The 2023 Christmas Countdown: 12 Common Pitfalls in Optimizely CMS - and how to avoid them

This blogpost is part of the 2023 Christmas Countdown series where I each day for the last 12 days before Christmas go through my Top 12 list of the most common and dangerous pitfalls I typically see in Optimizely (EPiServer) CMS 12 Implementations. If you want to learn more and perhaps have your own site evaluated feel free to reach out to us here at CodeArt.
Here are links to all the posts in this series as they are published:
12, 11, 10, 9, 8, 7, 6, 5, 4, 3, 2, 1

“I should probably build my own [insert big side project here]” hands up - how often have you found yourself thinking that while in the middle of an implementation? More often than not is my guess, judging from all the greenfield development and all the lines of code I see in every single implementation I look at.

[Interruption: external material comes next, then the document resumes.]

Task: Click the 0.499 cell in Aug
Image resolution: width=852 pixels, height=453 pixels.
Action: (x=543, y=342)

And I get it. I also love inventing stuff - in fact, if you scroll through my blog here you'll see plenty of evidence of it.
But think back to #8 on our top 12 list, Christmas Countdown: #8 Code maintenance is 90% of the work, and you might reconsider if it's the right time to re-invent the wheel. In fact, most of the time when we feel like building a huge side-project from scratch it's already a solved problem - either in the core CMS, in best practices, in a popular add-on or a 3rd party product. 
And if you are lucky you can take that solution and either use it as-is, or perhaps extend it a bit so it fits your specific need.

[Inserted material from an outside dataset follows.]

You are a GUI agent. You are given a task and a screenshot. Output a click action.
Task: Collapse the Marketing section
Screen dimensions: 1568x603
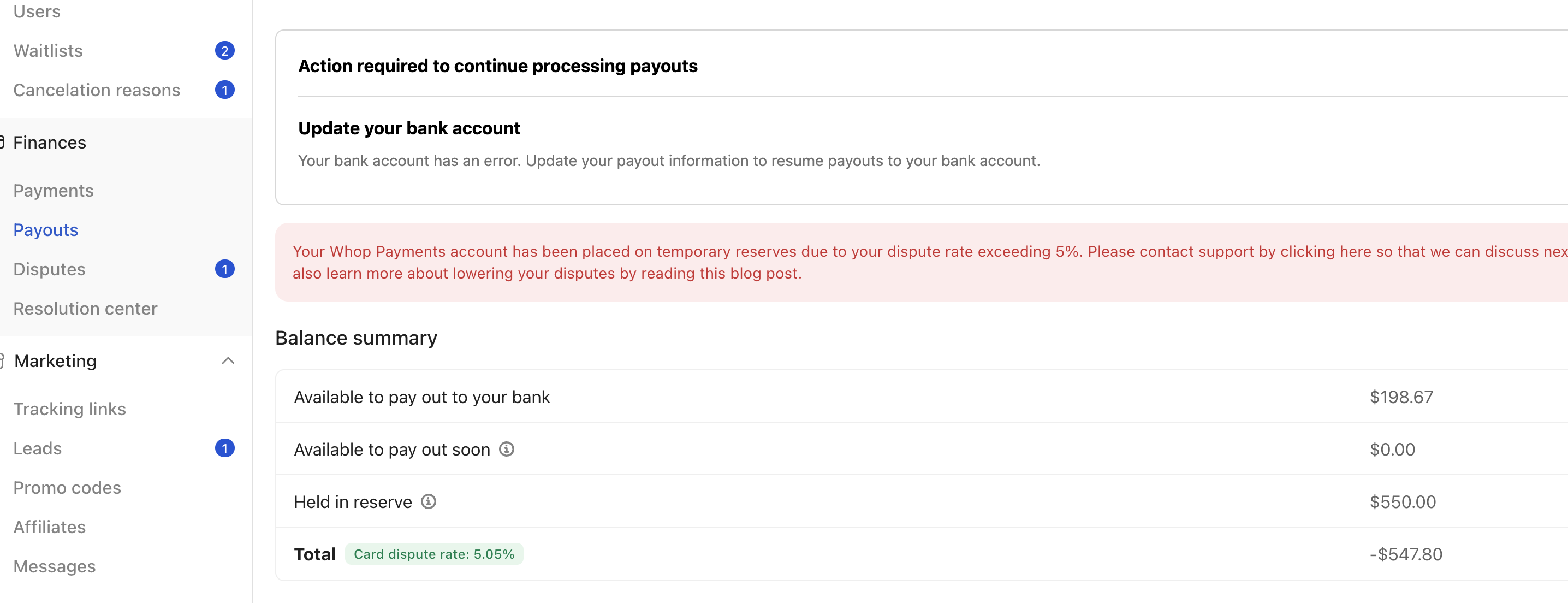228,360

developers re-inventing the wheel, DALL-E art

Some of the things I often come across custom implementations of, that makes me wonder:

  • Custom Commerce. Sometimes a complete bespoke commerce platform is built on top of the CMS instead of using EPiServer Commerce.
  • Custom Rendering Tags. Perhaps rendering tags is a less known functionality of the CMS - it's not uncommon with inventions of new ways to control different renderings for the same content.
  • Custom Image Converter. Nowadays ImageSharp or direct Cloudflare conversions are standard. But I still see a lot of other image converters.
  • Custom Sitemap Generators
  • Custom Rest API. I see this one very often on headless solutions - for some reasons almost no-one will use the Content Delivery API.
  • Custom Forms. There are perfectly good Episerver forms - but no, let's invent something that does the same thing but in a much more complex manner, requiring loads of code

When I come across custom code like the above, try to figure out why. And it's often a bit of detective work. There can exist completely good and legit reasons like:

  • Historical - a good solution didn't exist at the time.
  • Legal/political reasons & requirements
  • Cost of solution compared to 'home built' (although usually someone has forgotten to factor in the future maintenance cost)

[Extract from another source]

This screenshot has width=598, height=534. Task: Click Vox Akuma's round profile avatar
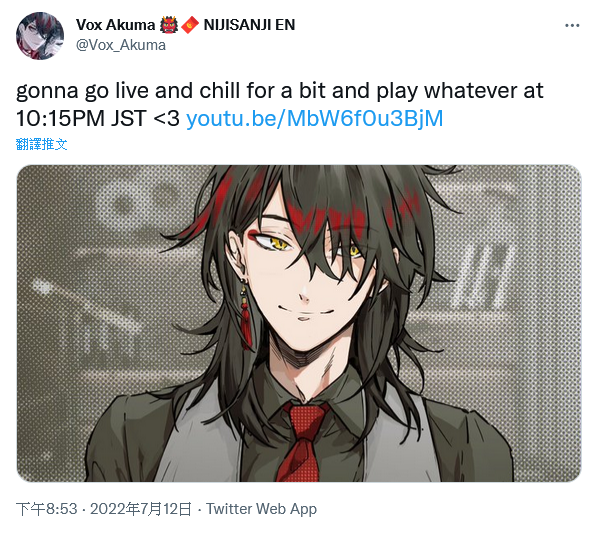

But there are also a lot of bad reasons - which are all really just symptoms of the Not Invented Here Syndrome

  • Not knowing that a standardized solution existed
  • Evalutated and standardized solutions didn't meet the needs specifically. But remember they can usually be adjusted. Or how about forking the repo, improving the code and doing a PR - that way contributing to the world while still using somewhat standardized code.
  • Agency lock-in (when the implementation agency wants to make sure the client doesn't switch vendor so they make sure to depent on code they own, not the client).
  • Junior developers wanting to code rather and build from scratch.

NIHS is dangerous and can be incredibly expensive in maintenance in the long run.